__Source extract__.
## BEGIN

# White spot on Puppies Nose



## rainbowhund (Mar 30, 2010)

I have a question regarding coloring on a GSD puppy. 

I have recently Purchased a "show able" GSD puppy, I have not yet picked her out of a litter. I have noticed from the pictures that some of the puppies have a white spot just above thier black nose. I understand that a black nose is imperative for showing a GSD, I am wondering if I should try to pick a pup without this distinction for showing? I asked my vet and he recommended that I contact your organization for the answer. Can you provide some insight or refer me to somewhere I can find this information?

Thanks for your time!

Rainbowhund


----------



## onyx'girl (May 18, 2007)

How old are the pups?


----------



## rainbowhund (Mar 30, 2010)

the puppies are about one month old.

Thanks


----------



## onyx'girl (May 18, 2007)

If you are planning on showing the pup, I would get one with black leather. I don't know why a pup would have white on the nose leather, when they are newborn the nose isn't black but by a month old they should be darker.
Bumping this up for more exposure...


----------



## GSDElsa (Jul 22, 2009)

Do you have any pictures? I'm having a hard time pictured what you are describing (or I should say for some reason what I have pictured in my head isn't what I think you mean).


----------

## END

__Information supplied__.
## BEGIN

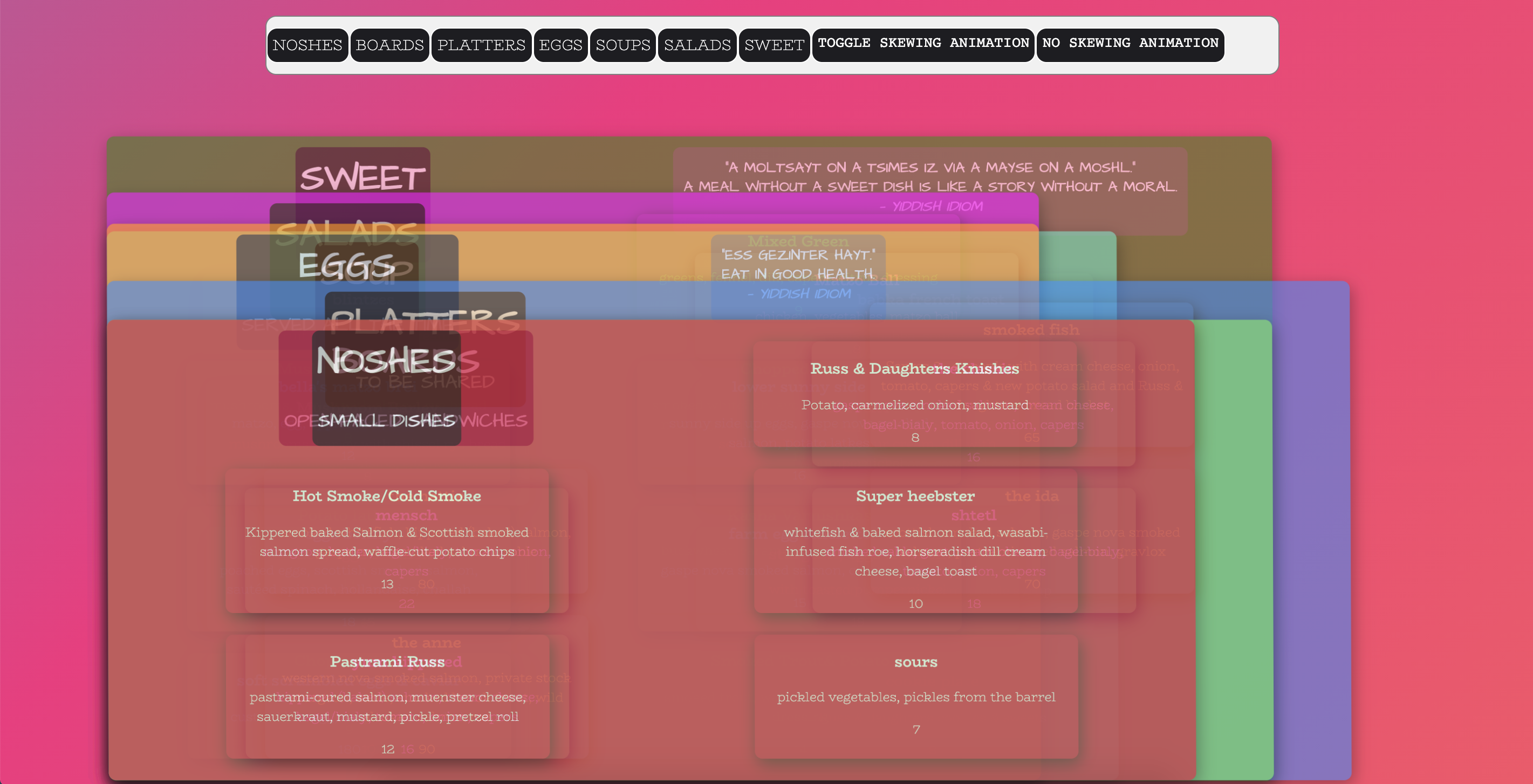The width and height of the screenshot is (1533, 784).
Task: Click the sours menu item card
Action: (x=915, y=696)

## END

__Short task__. Retype the passage from the puppy-nose thread from "I have a question" to "find this information?", word for word. The listing has no connection to the forum thread about the white spot on a puppy's nose.

__Task answer__.
I have a question regarding coloring on a GSD puppy. 

I have recently Purchased a "show able" GSD puppy, I have not yet picked her out of a litter. I have noticed from the pictures that some of the puppies have a white spot just above thier black nose. I understand that a black nose is imperative for showing a GSD, I am wondering if I should try to pick a pup without this distinction for showing? I asked my vet and he recommended that I contact your organization for the answer. Can you provide some insight or refer me to somewhere I can find this information?